I'm sorry to hear your cat is experiencing these problems.
No, in general, the yeast infection in his ears shouldn't be related to your cat's hairloss on his left side, however, once there is any kind of infection in the body, whether it is bacterial, viral or fungal (yeast), it can cause side effects like hairloss, as the immune system is compromised.
Very often, hairloss only is certain areas, may be caused by external parasites like fleas or mites, and cats sensitive to flea saliva may exhibit a reaction all over the body, or on one side, as you've seen, from the bite of just one flea. Even if you don't see fleas on your cat, just the presence of one flea at one time, even a while ago, can cause a reaction in your cat's skin.
Other allergies, in addition to flea allergies, like sensitivities to ingredients in his food, contact allergies with something he's laying on or rubbing against, perhaps with only his left side, can also cause hairloss.
Oddly enough, ringworm, a fungal infection, causes hairloss, but usually the skin under affected area will appear like a red, circular pattern, and may be scaly. The yeast infection in his ears, may be related to the fungal infection ringworm, if the skin under the areas of hair loss resemble my description.
Being on a quality flea preventative cannot be a bad suggestion at this time, and your vet is trying to cover all bases. There is also a psychological or emotional cause of hairloss called psychogenic alopecia, and you can read more about it here:
I've copied the most relevant part of the article for you, below:
This disease is diagnosed in case of a self-inflicted alopecia, when all allergic/parasitic causes have been excluded and when the cat has some other behavioural problem. Obsessive compulsive disorders (OCD) derive from species-typical behaviours, such as vocalization, locomotion, and grooming. Behaviours derived from grooming include acral lick dermatitis in the dog and self-licking and hair chewing/pulling in the cat (1). The main cause of OCD is a reactive abnormal behaviour, as an expression of a conflict induced by inappropriate environment or management. If the conflict persists, the behaviour might become repetitive and develop into a stereotypy, be performed out of that context, be generalized to any unfavourable situation or be displayed without any identifiable eliciting stimulus. Stress-induced release of opioid peptides is able to sensitize normal dopaminergic neuronal pathways, which become more easily excited, so that any further arousal is then channeled through these pathways and result in that particular behaviour (2). Endorphins (opioid peptides) might be important in the onset of the behaviour and dopamine may be more involved with the maintenance of the behaviour.

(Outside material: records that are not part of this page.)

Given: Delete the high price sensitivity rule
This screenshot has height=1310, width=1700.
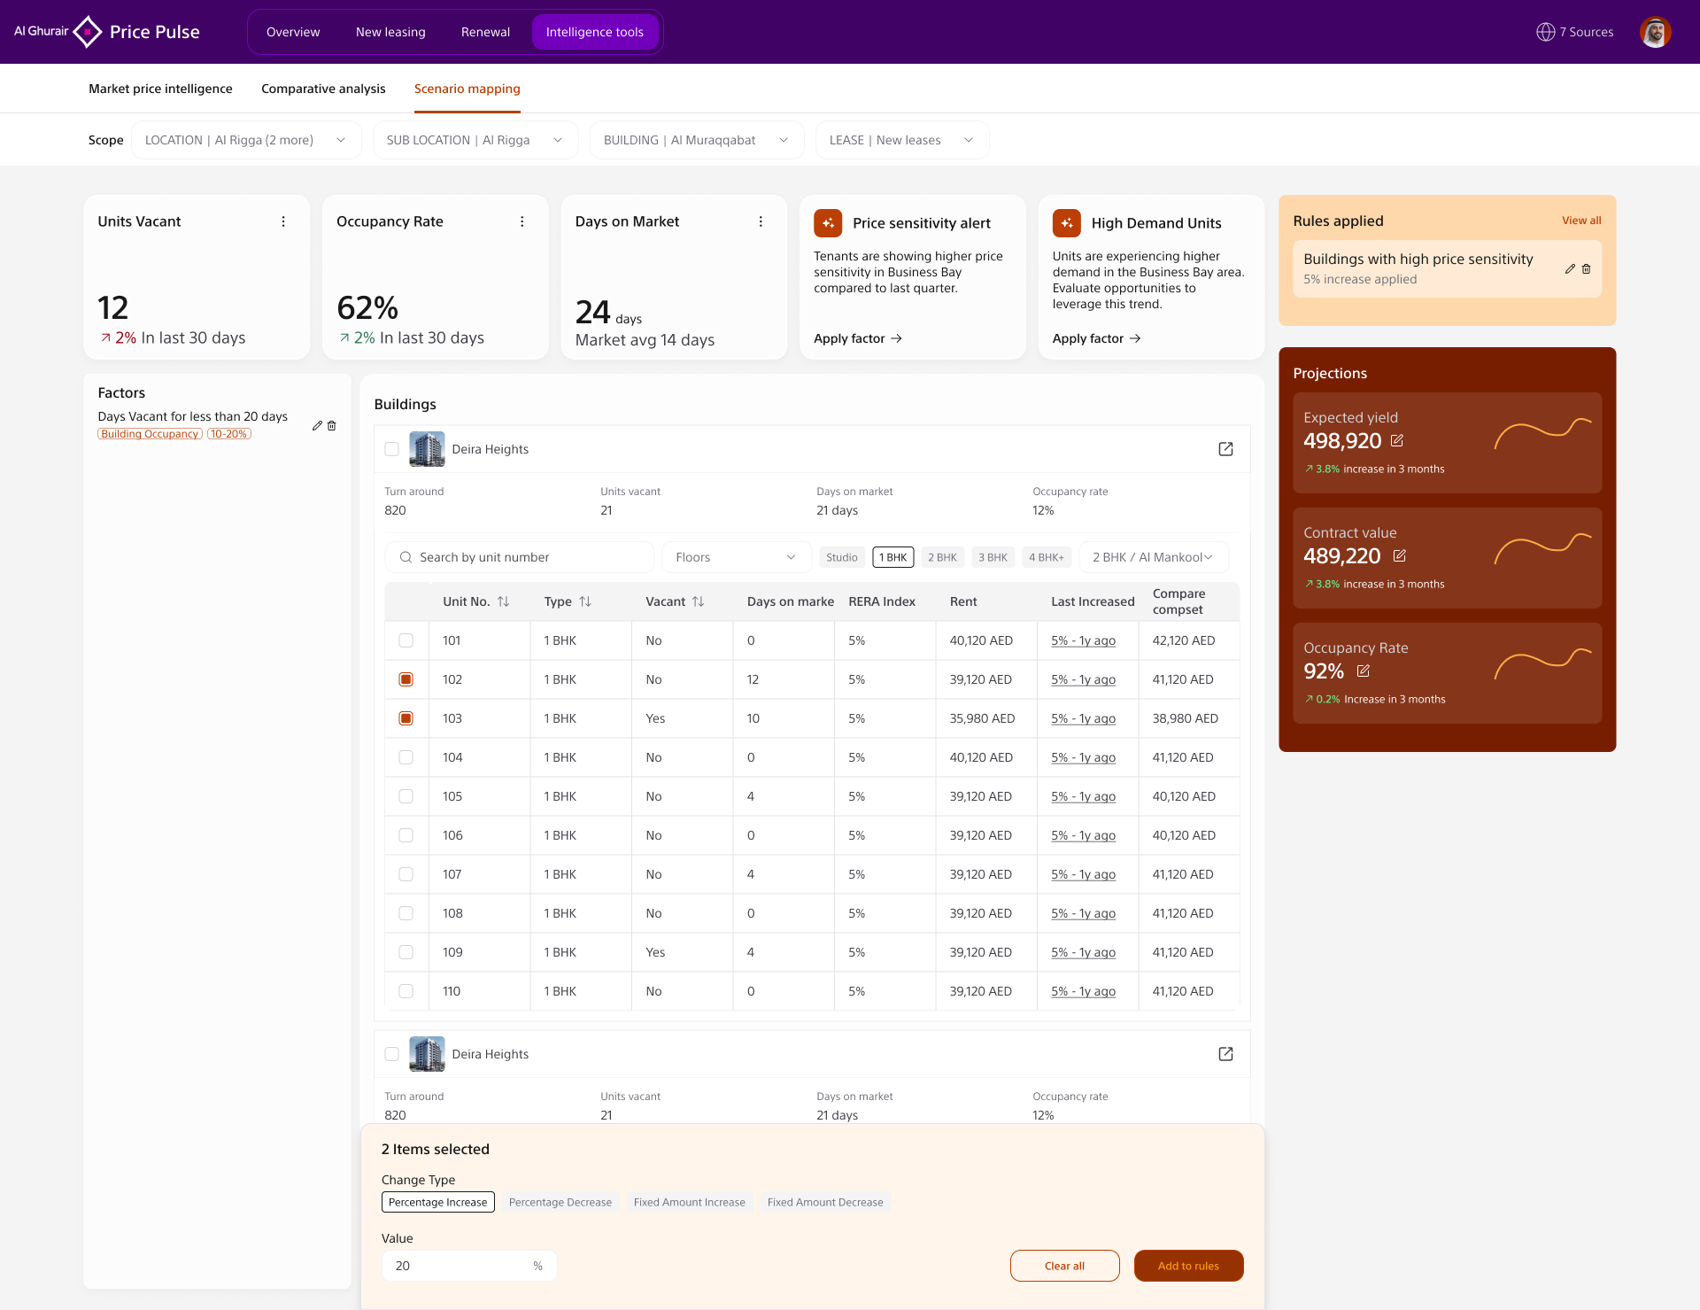Looking at the screenshot, I should 1587,268.
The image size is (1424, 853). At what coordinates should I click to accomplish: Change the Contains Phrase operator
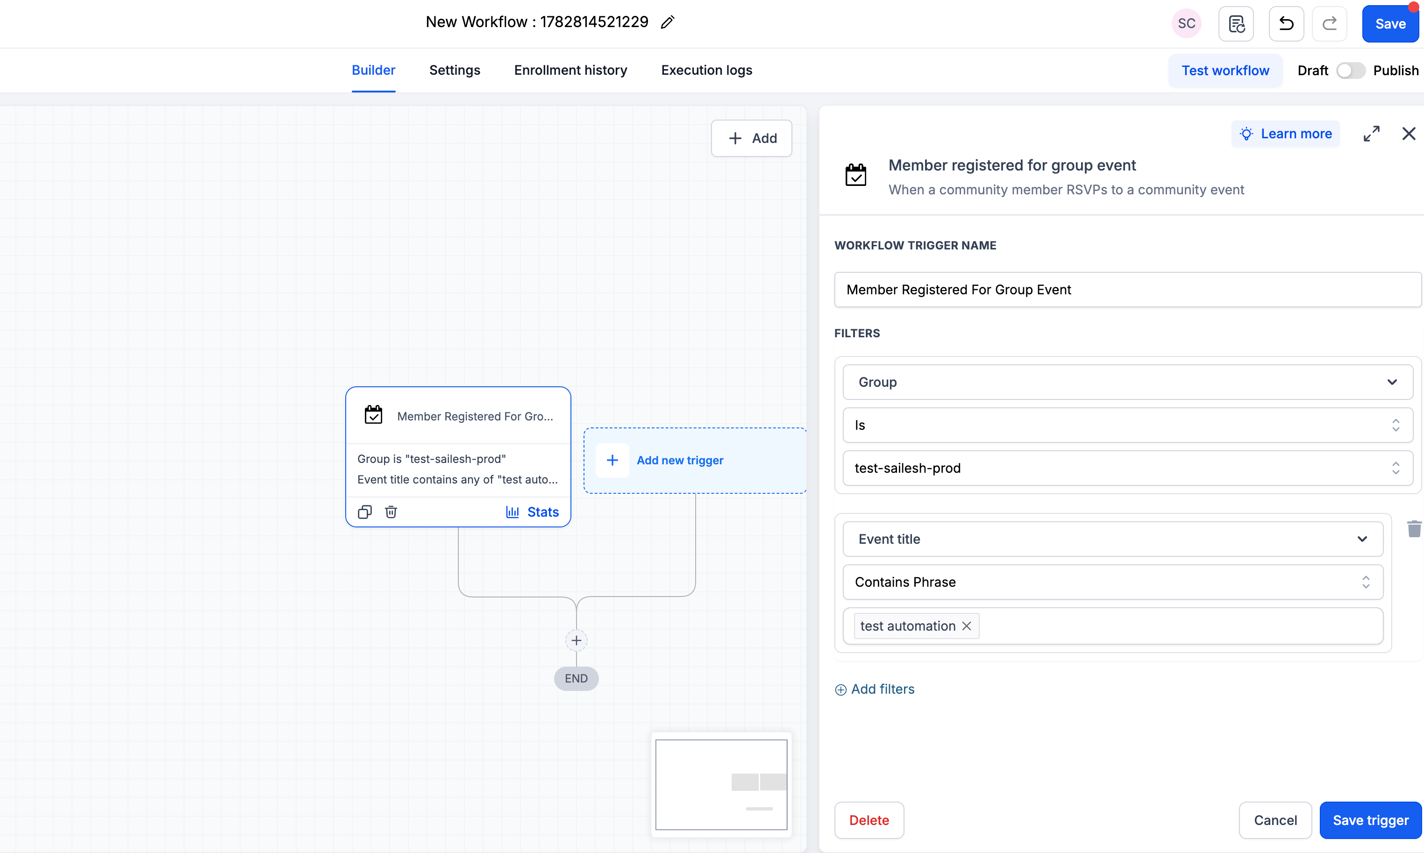tap(1112, 582)
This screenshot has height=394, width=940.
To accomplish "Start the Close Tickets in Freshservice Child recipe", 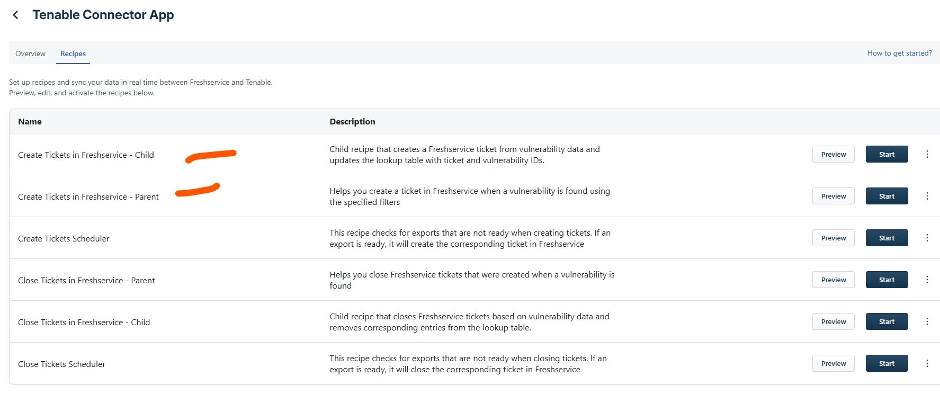I will coord(887,321).
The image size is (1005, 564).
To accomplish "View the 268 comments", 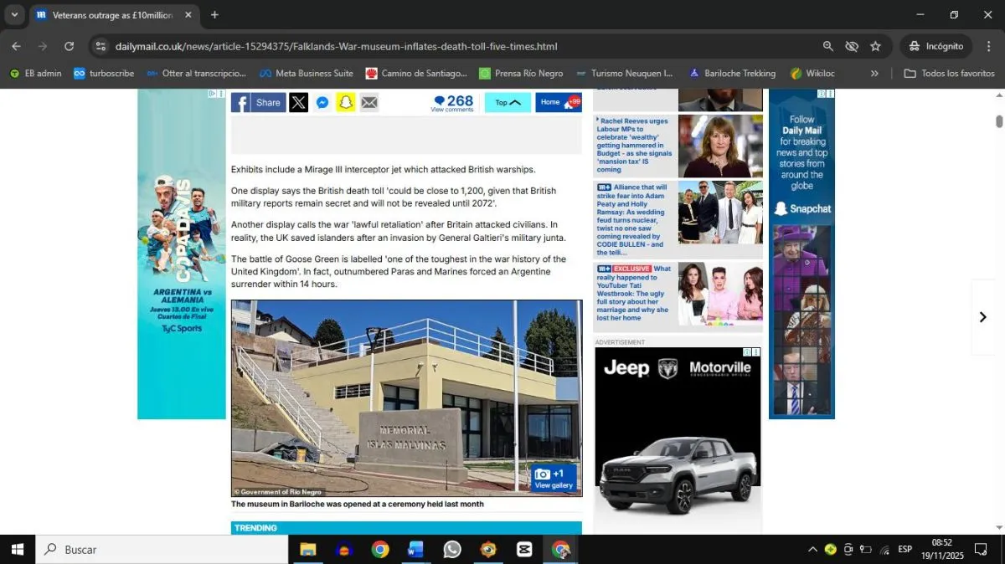I will [x=452, y=102].
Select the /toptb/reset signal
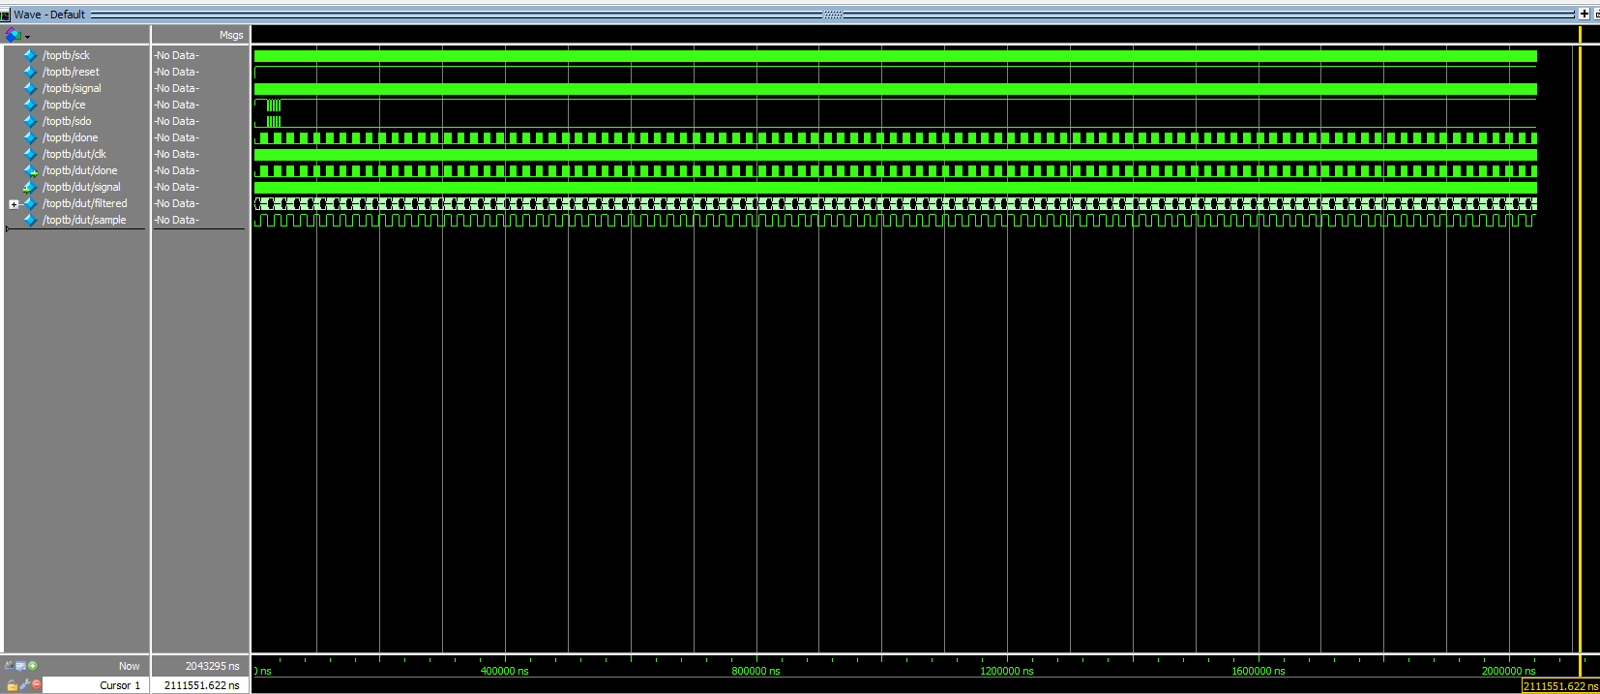This screenshot has width=1600, height=694. tap(71, 72)
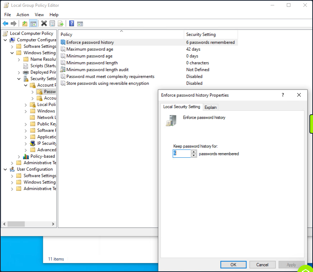Click the Back navigation arrow in toolbar
The image size is (313, 272).
pyautogui.click(x=6, y=23)
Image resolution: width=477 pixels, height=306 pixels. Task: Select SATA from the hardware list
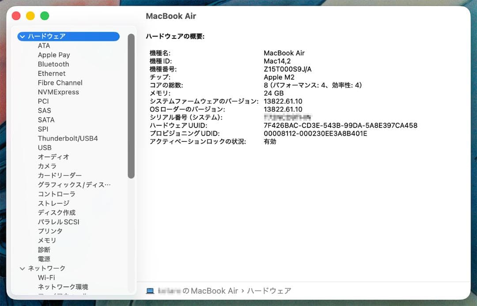point(45,119)
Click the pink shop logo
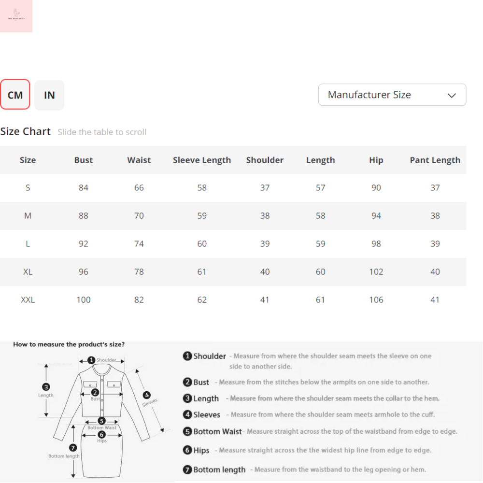This screenshot has width=483, height=483. tap(16, 16)
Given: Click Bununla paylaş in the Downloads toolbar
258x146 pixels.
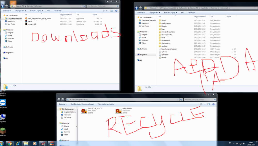Looking at the screenshot, I should (37, 11).
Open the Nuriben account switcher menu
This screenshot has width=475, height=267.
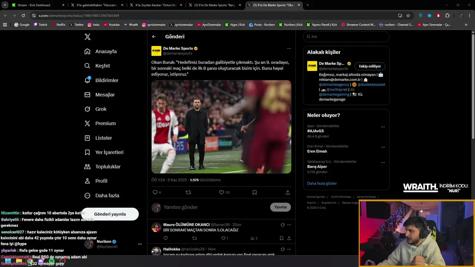coord(140,244)
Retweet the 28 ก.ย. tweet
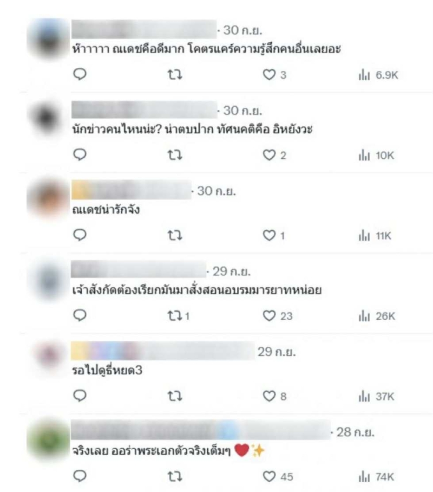This screenshot has height=492, width=433. (x=175, y=476)
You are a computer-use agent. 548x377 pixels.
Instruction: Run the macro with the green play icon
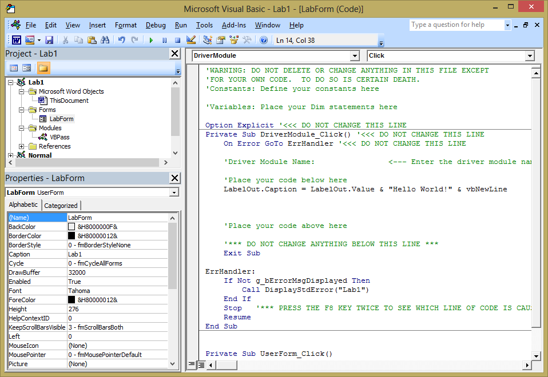tap(151, 40)
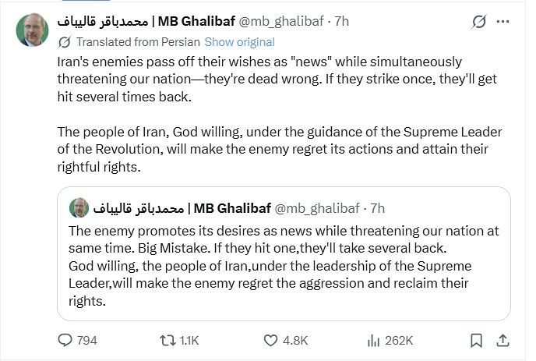This screenshot has width=536, height=361.
Task: Click the @mb_ghalibaf handle in quoted tweet
Action: point(319,208)
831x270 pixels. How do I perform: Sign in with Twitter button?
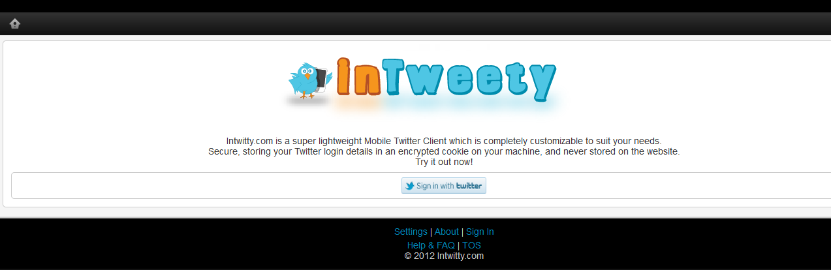point(444,186)
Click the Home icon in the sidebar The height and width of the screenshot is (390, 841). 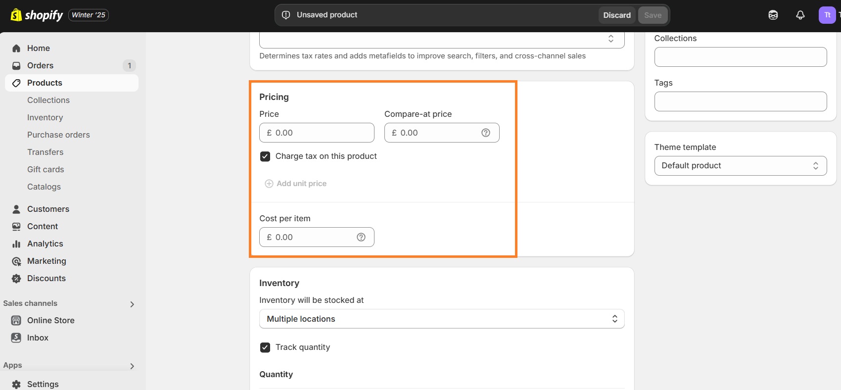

There seems to be a breed predisposition in Siamese, Burmese, Himalayan and Abyssinian cats (3). The clinical appearance is the result of chronic chewing, licking and hair pulling by the cat, which results in alopecia on the middle of the back, perineal, genital areas, medial thighs, ventral abdomen, front legs, shoulder and feet. The skin surface usually shows no lesion, unless traumatized by the tongue. The excessive licking can be accompanied by other symptoms, such as a rippling motion of the skin over the back, periodic unexplained states of agitation, a glazed appearance of the eyes with semidilated fixed pupils. The microscopic examination of the hair (broken tips), the application of an Elizabethan collar and the exclusion of all pruritic causes of self-licking (allergies, parasites) lead to the diagnosis. Therapy is based on identification and removal of the stress cause, supported by the use of psychotropic drugs.
1. Antianxiety drugs: amitriptyline (5 mg PO BID), diazepam (1-2 mg PO BID or SID)
2. Drugs that specifically interfere with the neurologic pathways involved in stereotypies: opiate-receptor blockers and dopamine antagonists (4):
a. opiate-receptor blockers: naloxone (1 mg/kg SC once) (naltrexone, nalmefene, diprenorphine) competitively inhibit ß-endorphin receptors, and seem to be more effective in short-term stereotypies (<1 year)
b. dopamine antagonist haloperidol (1 mg/kg PO SID initially, then taper), yields a better effect if the stereotypy exists for a longer period (> 1 year).
3. Drugs that selectively inhibit the serotonin re-uptake: fluoxetine (1 mg/kg SID), clomipramine (1,25-2,5 mg PO SID), imipramine."
Right now, I feel your vet is treating your cat's condition is the most appropriate manner. Wait a while to see some positive results, and hopefully the treatments will be successful. If not, your vet will have to do some bloodwork, and a skin scraping (painless) for analysis, would be a good idea.
I hope all will be well with your furry fella!